— WORK INSTRUCTIONS —
Reproduce the material verbatim from its first line through the line that holds "click(x=202, y=95)", both ends included.

— Source data —
START
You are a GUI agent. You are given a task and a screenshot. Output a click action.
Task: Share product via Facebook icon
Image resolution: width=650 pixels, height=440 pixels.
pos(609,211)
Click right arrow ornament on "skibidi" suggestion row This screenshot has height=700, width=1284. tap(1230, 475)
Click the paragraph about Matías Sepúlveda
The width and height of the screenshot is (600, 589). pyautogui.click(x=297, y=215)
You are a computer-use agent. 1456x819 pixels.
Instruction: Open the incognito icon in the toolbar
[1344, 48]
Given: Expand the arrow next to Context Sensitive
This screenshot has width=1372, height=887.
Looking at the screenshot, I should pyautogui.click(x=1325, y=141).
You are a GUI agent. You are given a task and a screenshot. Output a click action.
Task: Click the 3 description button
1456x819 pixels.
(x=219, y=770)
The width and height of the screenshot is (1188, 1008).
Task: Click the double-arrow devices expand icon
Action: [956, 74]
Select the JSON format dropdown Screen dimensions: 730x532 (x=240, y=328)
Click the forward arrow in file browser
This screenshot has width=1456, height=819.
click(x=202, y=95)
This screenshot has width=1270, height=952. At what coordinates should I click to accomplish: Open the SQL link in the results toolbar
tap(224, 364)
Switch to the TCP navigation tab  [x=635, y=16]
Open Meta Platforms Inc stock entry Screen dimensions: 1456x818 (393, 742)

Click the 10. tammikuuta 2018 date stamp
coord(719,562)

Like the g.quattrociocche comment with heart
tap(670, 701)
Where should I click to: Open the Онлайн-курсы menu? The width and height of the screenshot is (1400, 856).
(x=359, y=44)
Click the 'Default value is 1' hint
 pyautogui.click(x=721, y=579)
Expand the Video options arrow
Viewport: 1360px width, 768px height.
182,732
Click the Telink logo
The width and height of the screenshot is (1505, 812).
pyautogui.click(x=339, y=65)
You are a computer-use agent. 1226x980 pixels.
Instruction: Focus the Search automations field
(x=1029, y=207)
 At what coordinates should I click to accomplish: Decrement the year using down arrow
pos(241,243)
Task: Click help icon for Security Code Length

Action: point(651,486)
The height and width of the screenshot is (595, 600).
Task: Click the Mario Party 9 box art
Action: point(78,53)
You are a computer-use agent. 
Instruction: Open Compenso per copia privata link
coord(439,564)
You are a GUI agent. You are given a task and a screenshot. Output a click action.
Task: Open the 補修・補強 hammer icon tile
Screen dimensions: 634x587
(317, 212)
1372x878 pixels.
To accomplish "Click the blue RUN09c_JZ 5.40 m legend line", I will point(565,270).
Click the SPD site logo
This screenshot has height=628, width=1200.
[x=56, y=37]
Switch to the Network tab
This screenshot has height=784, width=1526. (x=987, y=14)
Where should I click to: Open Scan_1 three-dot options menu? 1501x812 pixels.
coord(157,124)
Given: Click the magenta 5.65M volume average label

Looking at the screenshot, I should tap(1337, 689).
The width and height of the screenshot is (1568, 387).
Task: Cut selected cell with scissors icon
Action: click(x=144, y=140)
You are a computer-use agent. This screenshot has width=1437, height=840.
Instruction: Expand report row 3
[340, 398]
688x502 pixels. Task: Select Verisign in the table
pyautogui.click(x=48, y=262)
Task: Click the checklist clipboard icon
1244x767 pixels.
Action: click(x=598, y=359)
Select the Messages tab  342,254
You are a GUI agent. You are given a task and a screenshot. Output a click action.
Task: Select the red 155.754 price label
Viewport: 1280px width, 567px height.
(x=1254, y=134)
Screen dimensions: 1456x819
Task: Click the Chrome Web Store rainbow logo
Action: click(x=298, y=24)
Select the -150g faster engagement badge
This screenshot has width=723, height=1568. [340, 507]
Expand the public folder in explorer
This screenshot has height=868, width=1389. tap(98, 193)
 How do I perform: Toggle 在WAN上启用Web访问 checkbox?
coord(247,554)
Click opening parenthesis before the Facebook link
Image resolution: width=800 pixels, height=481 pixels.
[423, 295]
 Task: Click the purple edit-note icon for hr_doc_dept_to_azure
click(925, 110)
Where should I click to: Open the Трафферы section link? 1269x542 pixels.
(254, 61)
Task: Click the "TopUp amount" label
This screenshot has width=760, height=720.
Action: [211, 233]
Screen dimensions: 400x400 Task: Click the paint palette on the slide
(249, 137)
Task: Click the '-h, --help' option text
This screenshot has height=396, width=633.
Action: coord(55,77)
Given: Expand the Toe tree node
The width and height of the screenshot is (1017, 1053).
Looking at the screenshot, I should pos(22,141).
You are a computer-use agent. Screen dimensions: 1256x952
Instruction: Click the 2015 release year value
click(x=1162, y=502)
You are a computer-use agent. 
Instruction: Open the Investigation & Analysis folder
END
— THE SOLUTION —
You are a GUI agent. You are given a task and a screenshot. Output a click action.
Task: Share product via Facebook icon
Image resolution: width=650 pixels, height=440 pixels.
pos(609,211)
Click right arrow ornament on "skibidi" suggestion row This screenshot has height=700, width=1284. tap(1230, 475)
Click the paragraph about Matías Sepúlveda
The width and height of the screenshot is (600, 589). pyautogui.click(x=297, y=215)
You are a computer-use agent. 1456x819 pixels.
Instruction: Open the incognito icon in the toolbar
[1344, 48]
Given: Expand the arrow next to Context Sensitive
This screenshot has width=1372, height=887.
Looking at the screenshot, I should pyautogui.click(x=1325, y=141).
You are a GUI agent. You are given a task and a screenshot. Output a click action.
Task: Click the 3 description button
1456x819 pixels.
(x=219, y=770)
The width and height of the screenshot is (1188, 1008).
Task: Click the double-arrow devices expand icon
Action: [956, 74]
Select the JSON format dropdown Screen dimensions: 730x532 (x=240, y=328)
Click the forward arrow in file browser
This screenshot has width=1456, height=819.
click(x=202, y=95)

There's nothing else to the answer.